Kiri

Dear Sai Kiran,

Safety reporting in clinical investigations of medical devices shall be performed in line with the requirements of the Regulation (EU) 2017/745 – Medical Device Regulation (MDR) Article 80(2):

The sponsor shall report, without delay to all Member States in which the clinical investigation is being conducted, all of the following by means of the electronic system referred to in MDR Article 73:

a) any serious adverse event that has a causal relationship with the investigational device, the comparator or the investigation procedure or where such causal relationship is reasonably possible;

b) any device deficiency that might have led to a serious adverse event if appropriate action had not been taken, intervention had not occurred, or circumstances had been less fortunate;

c) any new findings in relation to any event referred to in points a) and b).

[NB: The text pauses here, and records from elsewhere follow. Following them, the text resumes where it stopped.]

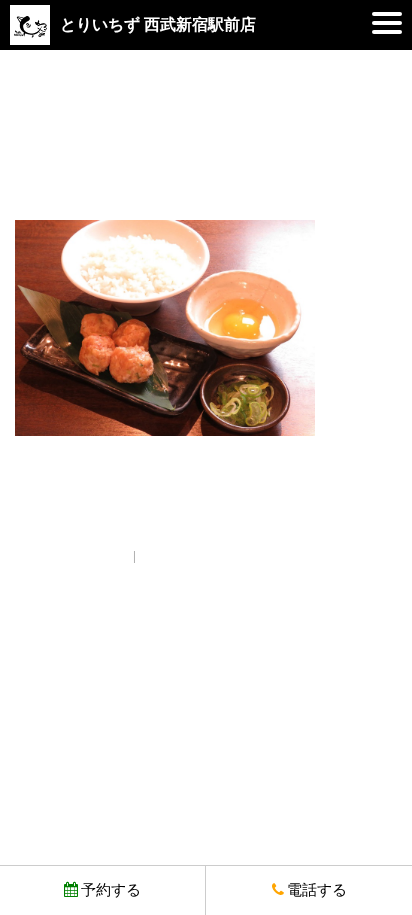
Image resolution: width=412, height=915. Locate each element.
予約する (111, 890)
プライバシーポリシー (206, 555)
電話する (317, 890)
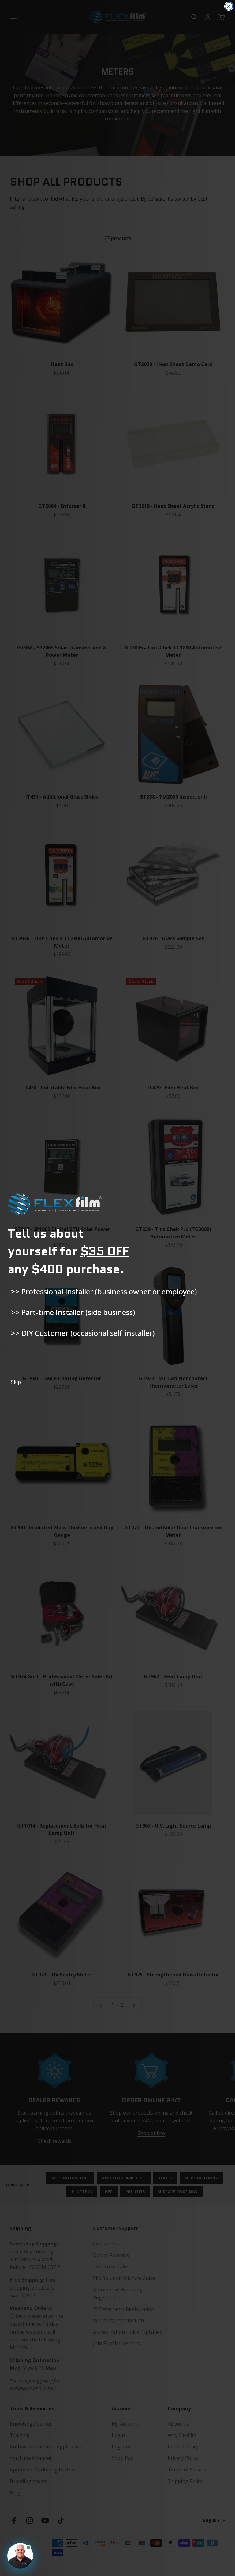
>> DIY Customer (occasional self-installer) (83, 1333)
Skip (16, 1382)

The period for reporting shall take account of the severity of the event. Where necessary to ensure timely reporting, the sponsor may submit an initial report that is incomplete followed up by a complete report. Upon request by any Member State in which the clinical investigation is being conducted, the sponsor shall provide all information referred to in paragraph 1.

For post-market clinical follow up (PMCF) investigations of CE-marked devices used within the intended use covered by the CE-marking, reporting requirements of MDR Article 80(5) and (6) apply.

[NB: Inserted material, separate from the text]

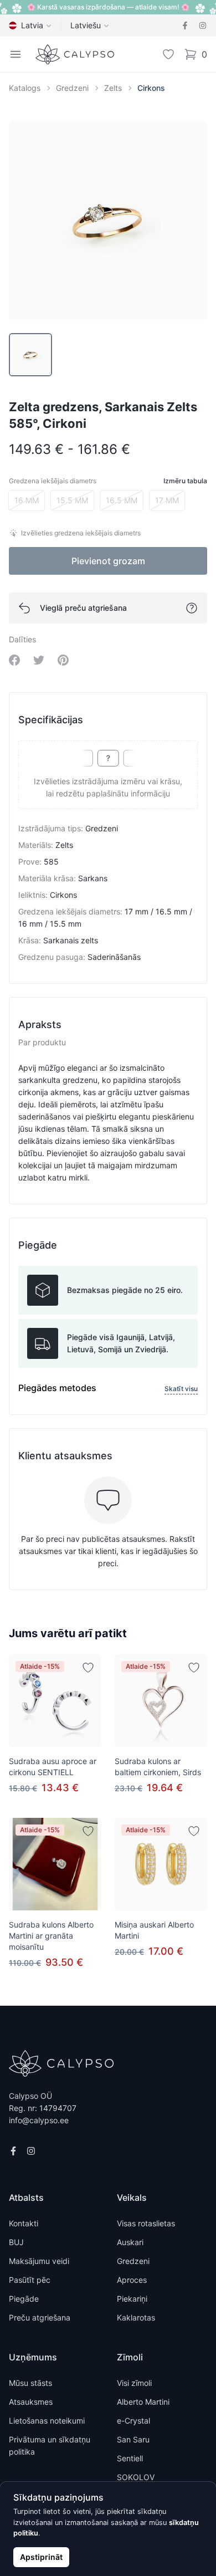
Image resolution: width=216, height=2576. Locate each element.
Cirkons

The National Competent Authority for medical devices in Estonia is Health Board and all reporting shall be directed to us via e-mail mso@terviseamet.ee

In general, Estonian Medical Devices Act does not specify any safety reporting requirements. All safety reporting should be prepared in accordance with the Regulation (EU) 2017/745 (MDR) and following the guidance MDCG 2020-10/1. Information about reporting forms, timelines and requirements are found in these documents.

Translation to Estonian language is not required for safety reporting regarding clinical investigations and performance studies.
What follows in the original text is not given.